Melky Cabrera, who was voted in over arguably the best-hitting outfielder this season, Andrew McCutchen, leapfrogged into the starting lineup in the final days after a surge in votes and earned the Most Valuable Player award after going 2-for-3 with a home run, two runs batted in and two runs scored.
Pablo Sandoval, who was voted in over arguably the best NL third baseman this year, David Wright of the New York Mets, went 1-for-2 at the plate with a triple, three runs batted in and a run scored. Wright finished 0-for-2 with a strikeout.
Buster Posey, who was voted to start over two catchers with higher averages and home run totals this year, St. Louis Cardinals' Yadier Molina and Philadelphia Phillies' Carlos Ruiz, caught five scoreless innings and scored a run on Sandoval's triple.
Jamie Squire/Getty Images
ASG election of "Kung Fu Panda" shows the value of a cute nickname. Surprised Giants fans didn't elect a "ball dude" to start at 3B.

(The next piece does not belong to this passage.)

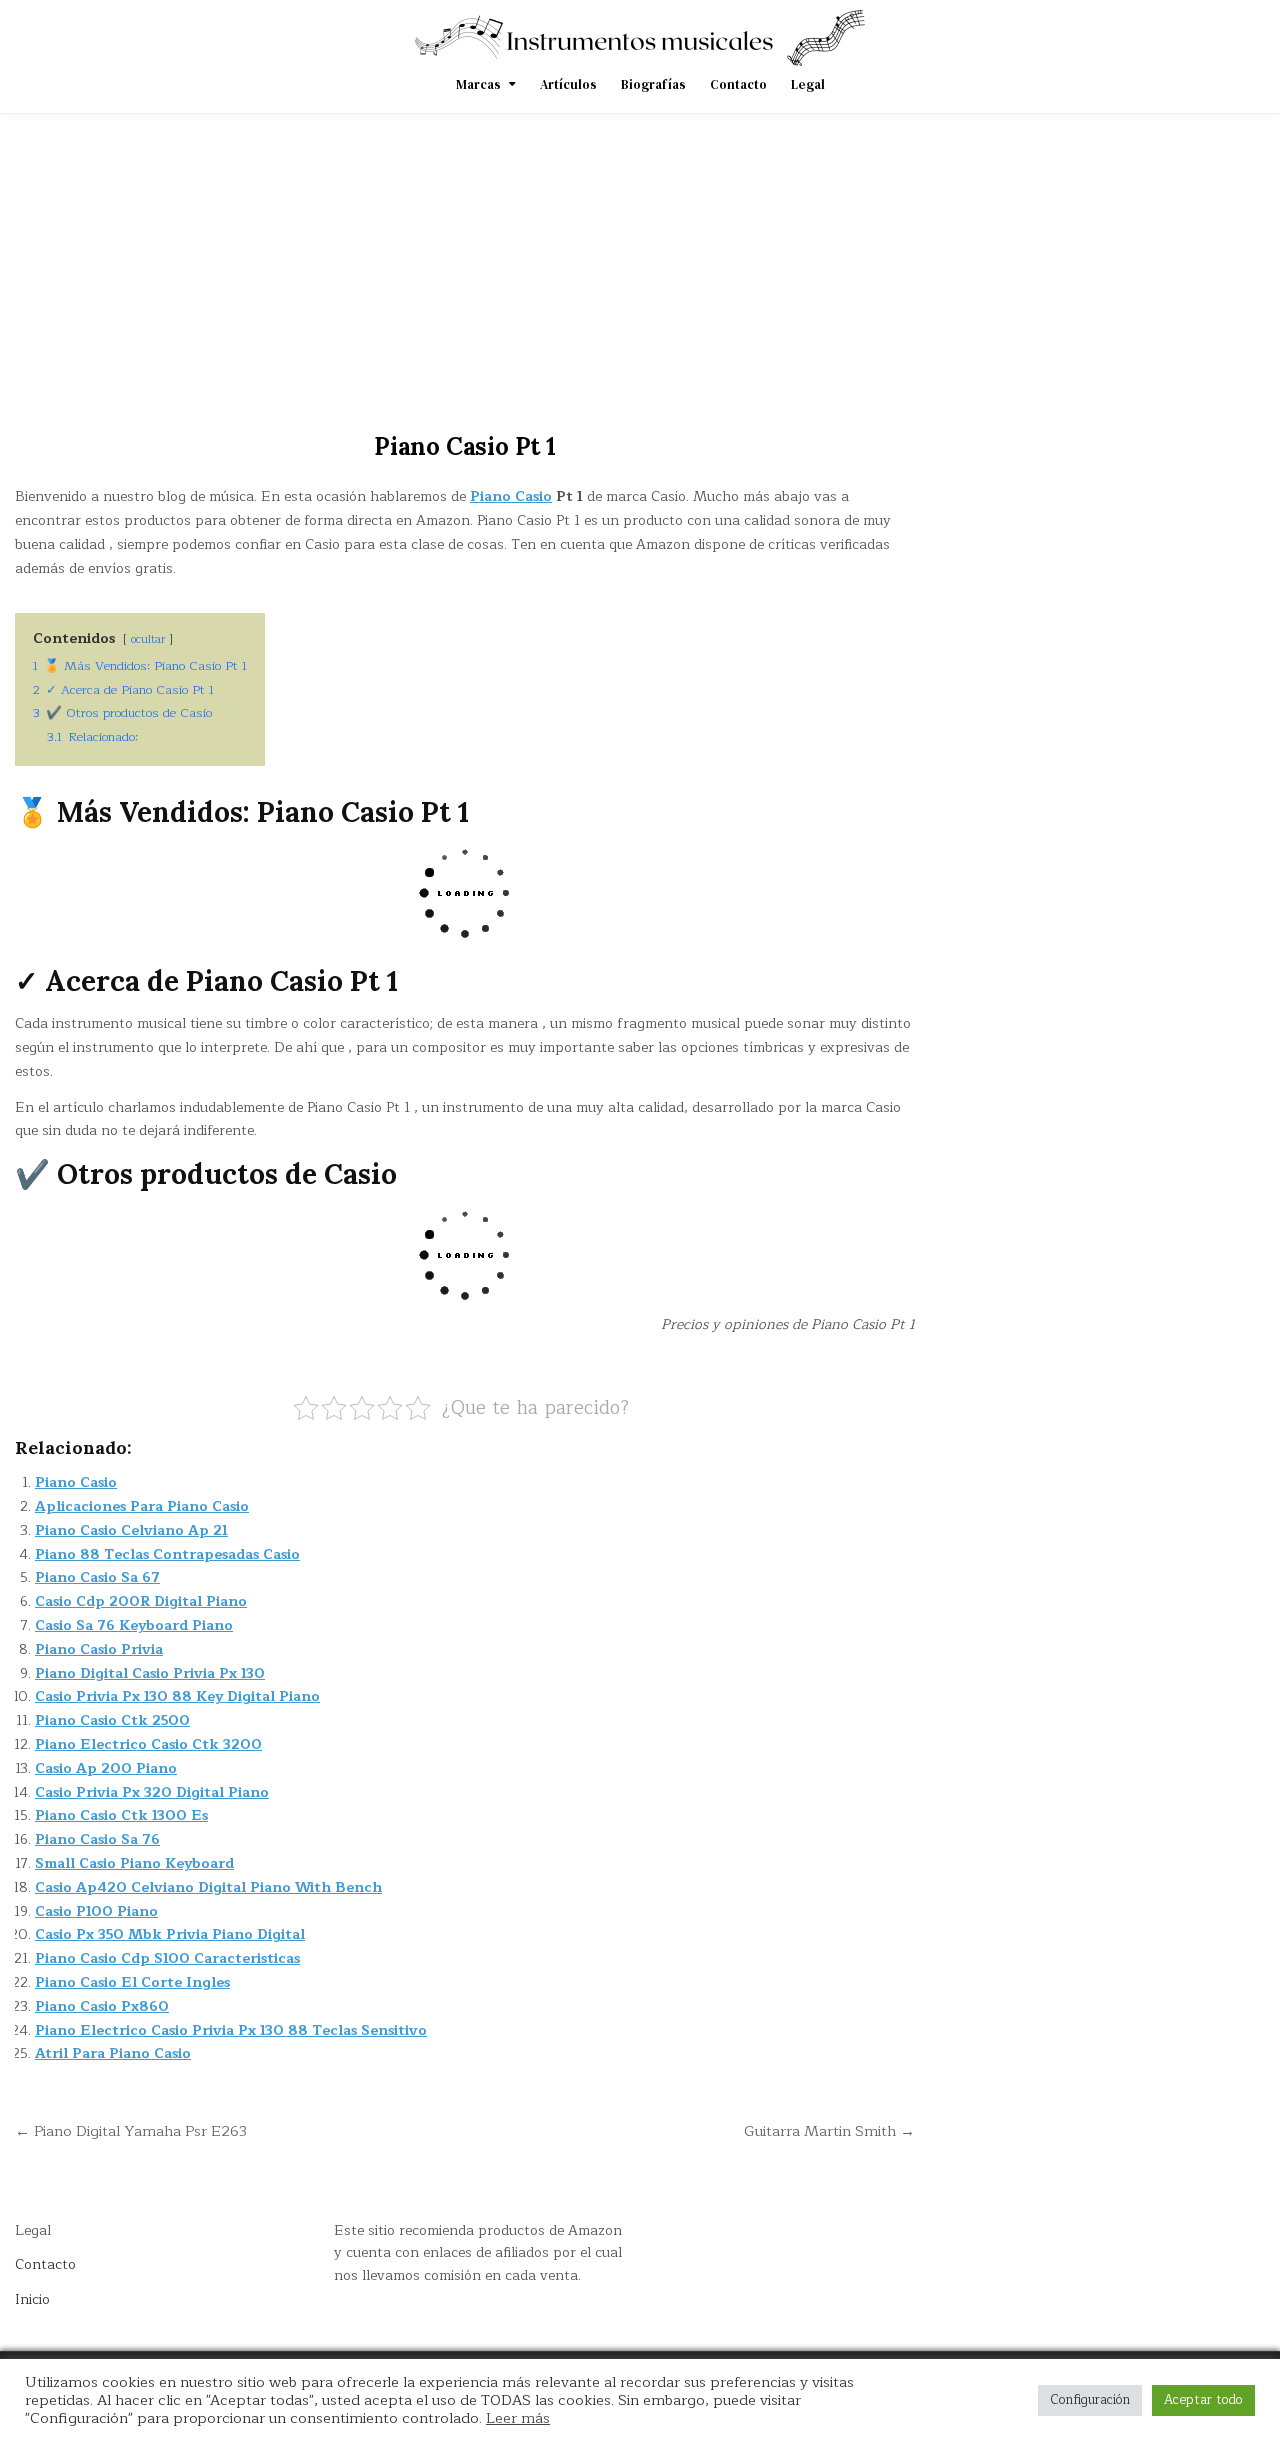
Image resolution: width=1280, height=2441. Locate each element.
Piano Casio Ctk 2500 (112, 1720)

I'd bet Alderson wasn't too happy either when NL manager Tony La Russa selected Giants' pitcher Matt Cain to start the game over the Mets' R.A. Dickey—who leads the NL in wins and WHIP while being second in strikeouts and fourth in earned run average—primarily because Posey isn't experienced in catching a knuckleball and Posey was voted in as a starter.

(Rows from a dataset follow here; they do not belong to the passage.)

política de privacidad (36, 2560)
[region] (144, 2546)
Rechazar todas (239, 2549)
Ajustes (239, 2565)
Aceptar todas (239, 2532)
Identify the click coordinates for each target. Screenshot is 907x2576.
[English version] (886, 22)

But at the end of the day, it was Cabrera and Sandoval who batted in five of the eight runs the NL scored.
It was Matt Cain who pitched two scoreless innings for the NL to set the tone for the rest of the NL's pitching to provide more of the same.
You can argue that statistically Dickey and Wright should have started over Cain and Sandoval.
You can argue that statistically Ruiz and Molina should have started over Posey.
You can argue that McCutchen should have started over Cabrera.
But you can't argue that the Giants' All-Star representatives didn't do their jobs and provide the largest single-team contribution in this year's All-Star Game.
Giants fans may have stuffed the ballots, but at the end of the day the National League won and it was the Giants' players who stuffed the box score.
And I suspect that's all the validation one of the loyalest fanbases in baseball will need.